WINNERS AND LOSERS IN THE AUTOMATION RACE
Automation does not affect everyone equally; instead, its impact creates a clear labour market division.
The danger here is not technological progress itself, but the concentration of its rewards. Large firms that possess the resources to invest heavily in AI and advanced automation gain a more powerful edge in the market. Conversely, smaller enterprises, particularly micro, small and medium enterprises (MSMEs) often struggle to adopt automation efficiently.
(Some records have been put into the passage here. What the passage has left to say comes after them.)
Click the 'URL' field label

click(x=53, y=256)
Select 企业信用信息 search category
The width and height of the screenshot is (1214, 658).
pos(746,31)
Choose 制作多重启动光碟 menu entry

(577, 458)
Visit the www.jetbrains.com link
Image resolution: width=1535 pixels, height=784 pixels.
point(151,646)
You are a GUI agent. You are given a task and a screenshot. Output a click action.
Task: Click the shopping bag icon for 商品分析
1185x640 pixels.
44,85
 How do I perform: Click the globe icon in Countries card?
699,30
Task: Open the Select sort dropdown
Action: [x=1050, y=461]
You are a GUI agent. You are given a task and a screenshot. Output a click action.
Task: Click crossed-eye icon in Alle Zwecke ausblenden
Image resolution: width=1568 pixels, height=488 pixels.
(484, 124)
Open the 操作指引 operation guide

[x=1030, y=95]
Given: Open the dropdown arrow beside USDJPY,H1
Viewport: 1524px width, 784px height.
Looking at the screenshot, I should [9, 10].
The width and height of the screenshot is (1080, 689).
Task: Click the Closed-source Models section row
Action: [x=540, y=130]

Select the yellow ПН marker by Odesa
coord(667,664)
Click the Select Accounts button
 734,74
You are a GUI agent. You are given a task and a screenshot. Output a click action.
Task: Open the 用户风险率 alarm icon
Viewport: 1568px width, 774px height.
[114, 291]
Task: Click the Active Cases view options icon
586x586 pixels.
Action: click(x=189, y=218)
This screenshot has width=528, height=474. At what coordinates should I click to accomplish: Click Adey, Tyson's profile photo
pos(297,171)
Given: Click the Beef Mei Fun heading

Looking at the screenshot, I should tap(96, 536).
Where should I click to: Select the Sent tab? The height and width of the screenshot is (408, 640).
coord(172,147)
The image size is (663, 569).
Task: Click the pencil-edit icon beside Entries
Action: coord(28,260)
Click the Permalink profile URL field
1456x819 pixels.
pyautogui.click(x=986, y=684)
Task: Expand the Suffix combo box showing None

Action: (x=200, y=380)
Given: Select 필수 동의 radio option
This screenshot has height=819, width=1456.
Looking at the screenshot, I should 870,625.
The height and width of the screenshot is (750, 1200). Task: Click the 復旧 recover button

They lack the necessary capital, technical expertise and scale; this results in a widening of productivity gaps across industries. Automation, therefore, risks reinforcing what economists call the Matthew Effect: “To those who have, more will be given.”
Unless addressed through deliberate policy intervention, this effect could hollow out not just the middle class, but the social stability and equitable growth that a strong middle class provides.
THE POLICY GAP
Governments and educational institutions often lag behind technological change, creating a critical policy gap. Many school systems still train students for disappearing clerical or manufacturing roles. To change this, an immediate approach to reskill and adapt must be done. This requires a multi-pronged approach:
ENCOURAGE LIFELONG LEARNING
Prioritise cross-domain skills, critical thinking and creativity, making learning continuous.
INCENTIVISE RETRAINING
Create incentives for firms to retrain, not just replace, workers with technology.
STRENGTHEN SAFETY NETS
Build robust social security and transitional support for displaced employees.
BOOST EQUITABLE EDUCATION
Strengthen the system to ensure its benefits, especially digital skills, reach all citizens, including the economically vulnerable.
SEVERAL ECONOMIES IN ASIA OFFER BLUEPRINTS
Singapore’s SkillsFuture provides every citizen with credits for continuous learning, while South Korea’s Lifelong Learning Account links retraining directly to industrial needs. Malaysia’s TVET modernisation and HRD Corp programmes are steps in this direction, but their scale and execution remain challenges due to issues like fragmented governance and funding inad-equacies.
The key, economists argue, is not to slow automation, but fundamentally to humanise it, ensuring its rewards are broadly shared.
REIMAGINING THE HUMAN ADVANTAGE
Even in the age of machines, some jobs remain uniquely human. Being a doctor, teacher, social worker, designer or an entrepreneur require empathy, nuanced judgment, radical creativity and moral reasoning—what economists call non-routine cognitive work. Their value lies in navigating complexity, building trust and generating novel solutions that require an understanding of human context.
Automation is forcing a philosophical reset in the labour market. While “work” historically meant performing routine tasks for pay, the future requires societies to compete with AI on meaning, not speed.